Le retournement de la politique menée aux États-Unis a donc eu l’effet contraire. D’ailleurs, à l’annonce de la Fed, le Bitcoin est passé d’environ 46 000 à 42 000 dollars pour ensuite dégringolé jusqu’à atteindre les 30 000 dollars. En effet, à l’atteinte des 60 000 dollars, certains investisseurs, s’était déjà retiré du marché.
Aux dernières nouvelles, la Fed a décidé de remettre à plus tard la première phase de hausse de ses taux directeurs et il semblerait que le chômage aux États-Unis ait retrouvé son niveau d’avant crise (source). Précisément, la banque centrale prévoit de passer à 0,9 % en moyenne fin 2022, à 1,6 % fin 2023 avec deux hausses prévues dans l’année, puis à 2,1 % en 2024 avec deux hausses également et enfin à 2,5 % à long terme (source).
Ainsi, même si la Fed met un coup de frein à sa politique de contraction du crédit et en conséquence, de l’investissement et de la consommation afin d’agir sur la production des entreprises et ainsi réduire la hausse généralisée des prix, il semblerait que le bitcoin ne face plus autant l’unanimité qu’avant.

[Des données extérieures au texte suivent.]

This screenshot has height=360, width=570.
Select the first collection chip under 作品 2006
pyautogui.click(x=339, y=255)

À moins que l’adhésion à la technologie grandissent et que la technologie séduise pour ce qu’elle est et ce qu’elle peut apporter, au-delà de sa simple capacité à conserver la valeur d’une monnaie. Du moins, c’est le constat que l’on peut faire pour les États-Unis.

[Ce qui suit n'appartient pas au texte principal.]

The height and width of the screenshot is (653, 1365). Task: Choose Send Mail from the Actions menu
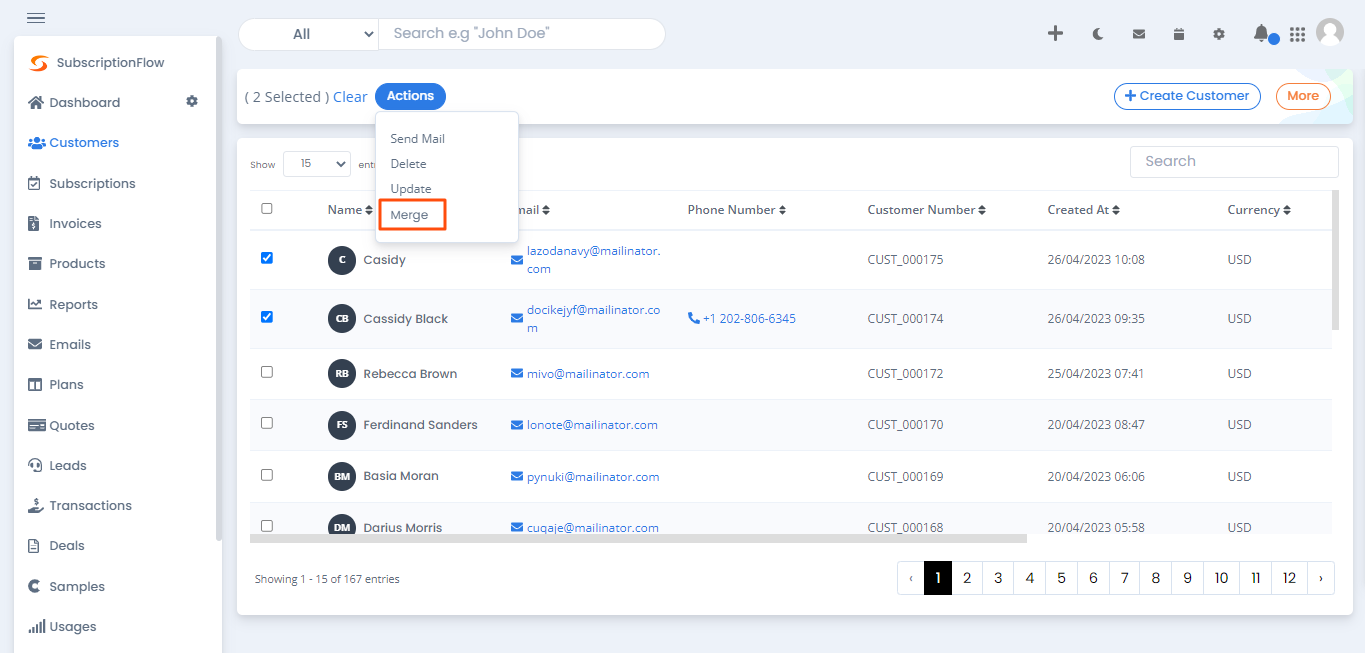pos(417,138)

En résumé la baisse récente du Bitcoin a été provoqué par l’annonce de la hausse des taux directeurs de la Fed, accompagné par un climat de défiance à l’échelle international à l’encontre de Bitcoin alors que le marché avait déjà baissé. Par ailleurs, à l’échelle individuelle, il n’est pas rare de voir des investisseurs se tourner vers les NFT. Un marché porté par des grandes marques comme Adidas, Nike ou encore, par META qui semble avoir abandonné son projet Diem pour les métavers. Loin d’être disruptif comme le Bitcoin, les NFT permettent d’innover et d’apporter des solutions diverses (traçabilité, fidélisation, etc.), sources de valeurs pour les entreprises et les projets qui se fond en lien avec ces objets du numérique, notamment lorsqu’ils s’inscrivent dans un projet lié aux métavers. Peut-être le signe que 2022 sera l’année des NFT ?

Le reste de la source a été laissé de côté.